Diarrhea is a very common problem that has been experienced by any of us many times. It is usually a short-term infection-related issue that spontaneously withdraws but chronic diarrhea should not be underestimated as it may be related to some serious diseases (not only) of gastrointestinal tract.
There are many causative factors of diarrhea, only the most common and most clinically important shall be mentioned in this article.
Infectious inflammation of the digestive tract is probably the most common cause of acute diarrhea. Quite regular cause is poisoning by a toxin produced by staphylococcus that often infects the food products. The point is that cooking kills the bacteria but the toxin stays intact as it is resistant to temperature. Few hours after food ingestion symptoms such as nausea, vomiting and diarrhea occur. Especially in children collectives there are typical epidemics of diarrhea caused by viral particles (rotavirus, norovirus). Severe and less frequent causative agents of infectious diarrhea are bacteria such as salmonella (salmonellosis), Campylobacter (campylobacteriosis), Shigella (dysentery) and vibrio cholerae (cholera). Bacterial diarrhea is usually longer-lasting and there are often present blood and mucus in stool.
Inflammatory bowel diseases (IBD)
This group of autoimmune diseases includes Crohn's disease and ulcerative colitis. Although both diseases are very different, they have one thing in common - the bowel wall has been for some reason attacked by our own immune system. The diseases have a chronic course; periods of relative calm are alternated with periods of bouts with abdominal pain, diarrhea and loss of appetite. Blood, mucus and sometimes pus are usually present in stool.
There is also disease known as microscopic colitis that causes chronic diarrhea and that is newly counted into IBD group.
This is also an autoimmune disease of intestines that is mostly focused on duodenum and rest of the small intestine. The cause is an immune reaction to a substance known as gluten, which is contained in cereals and a wide variety of food products. Antibodies against gluten damage the intestinal wall and cause local chronic inflammation. Celiac disease typically manifests by diarrhea and weight loss but it can have a more insidious course leading to chronic complications such as infertility and increased cancer presence. Given that celiac disease is often relatively inconspicuous, there may be many undiagnosed cases and we estimate the disease frequency up to one of hundred people.
Imbalance of serum ion levels
There are many possible causes of gastrointestinal malabsorption (see related text). Diarrhea is often present in fat malabsorption that is related to bile flow disorders and pancreatic diseases. Fat present in stool causes diarrheal oily yellowish foul-smelling stool. Such situation is typical for chronic pancreatitis and obstruction of biliary tract (see in article dedicated to jaundice).
Antibiotics wipe out the intestinal microflora and thus disrupt the bowel equilibrium; which is often followed by diarrhea. In some cases, antibiotic use causes proliferation of more resistant bacteria such as Clostridium that is followed by occurrence of pseudomembranous colitis.

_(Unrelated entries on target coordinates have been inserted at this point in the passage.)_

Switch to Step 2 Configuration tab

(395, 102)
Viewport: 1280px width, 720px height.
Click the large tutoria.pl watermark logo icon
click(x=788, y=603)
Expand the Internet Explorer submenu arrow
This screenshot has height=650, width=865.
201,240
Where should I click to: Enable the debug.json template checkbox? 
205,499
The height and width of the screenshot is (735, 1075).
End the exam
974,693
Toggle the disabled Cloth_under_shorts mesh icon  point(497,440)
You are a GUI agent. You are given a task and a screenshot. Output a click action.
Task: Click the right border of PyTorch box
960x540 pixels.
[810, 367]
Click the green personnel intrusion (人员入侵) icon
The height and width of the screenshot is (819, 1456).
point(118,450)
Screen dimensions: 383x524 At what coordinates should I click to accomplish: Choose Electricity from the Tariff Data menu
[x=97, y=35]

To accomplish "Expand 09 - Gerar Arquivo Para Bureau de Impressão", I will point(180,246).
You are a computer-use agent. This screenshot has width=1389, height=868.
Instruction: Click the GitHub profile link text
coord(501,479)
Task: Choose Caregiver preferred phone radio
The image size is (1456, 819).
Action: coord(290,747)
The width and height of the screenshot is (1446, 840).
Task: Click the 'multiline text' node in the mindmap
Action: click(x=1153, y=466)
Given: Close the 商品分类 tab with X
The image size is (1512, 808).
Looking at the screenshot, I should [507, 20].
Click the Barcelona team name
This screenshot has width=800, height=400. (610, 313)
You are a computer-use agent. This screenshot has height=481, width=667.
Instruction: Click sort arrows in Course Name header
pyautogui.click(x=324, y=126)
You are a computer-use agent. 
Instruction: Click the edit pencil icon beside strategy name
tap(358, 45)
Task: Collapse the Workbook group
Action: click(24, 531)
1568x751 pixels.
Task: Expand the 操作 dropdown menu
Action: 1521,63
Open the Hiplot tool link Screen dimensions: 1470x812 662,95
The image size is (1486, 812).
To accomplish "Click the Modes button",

Functional gastrointestinal disorders
Functional causes are mentioned as almost the last but maybe they would deserve to be in the first place. This is a group of illnesses that do not have a clear organic cause, there is usually present a psychological factor. Diarrhea is usually associated with functional disease known as irritable bowel syndrome. There should be no objective warning sings such as unintentional weight loss, blood in stool, troubles waking from sleep, fever, etc. The diagnosis should be made by excluding organic causes by a cautious examination.
Many food products have a laxative effect, especially food rich on fiber. Fiber is healthy, but its excessive intake sometimes causes diarrhea. Common lactose intolerance is another dietary cause of diarrhea. This condition is related to the fact that many adult people have insufficient intestinal enzyme that digests the milk sugar (lactose). Undigested sugar molecules stay in intestines and cause diarrhea.
We usually try to diagnose chronic diarrhea (lasting more than 3-4 weeks) and severe cases of acute diarrhea. Medical history is of a great importance. It is important to know the length of troubles, number of bowel movements per day, presence of blood or mucus in stool, occurrence of other symptoms and current medication. Physical examination should include cautious abdominal examination and digital rectal exam. Stool should be thoroughly examined including fecal occult blood testing.
Possible imaging methods usually include abdominal ultrasound that can be followed by computed tomography. Endoscopic examination (colonoscopy) should be reserved for patient with a high suspicion of colon pathology (tumor, inflammatory bowel disease, infectious colitis, etc).
The therapy depends on the causative factor. When treating diarrhea itself, it is important to assure adequate fluid intake to prevent dehydration. There are also some drugs used to slow the bowel peristalsis but their use is limited to only some cases.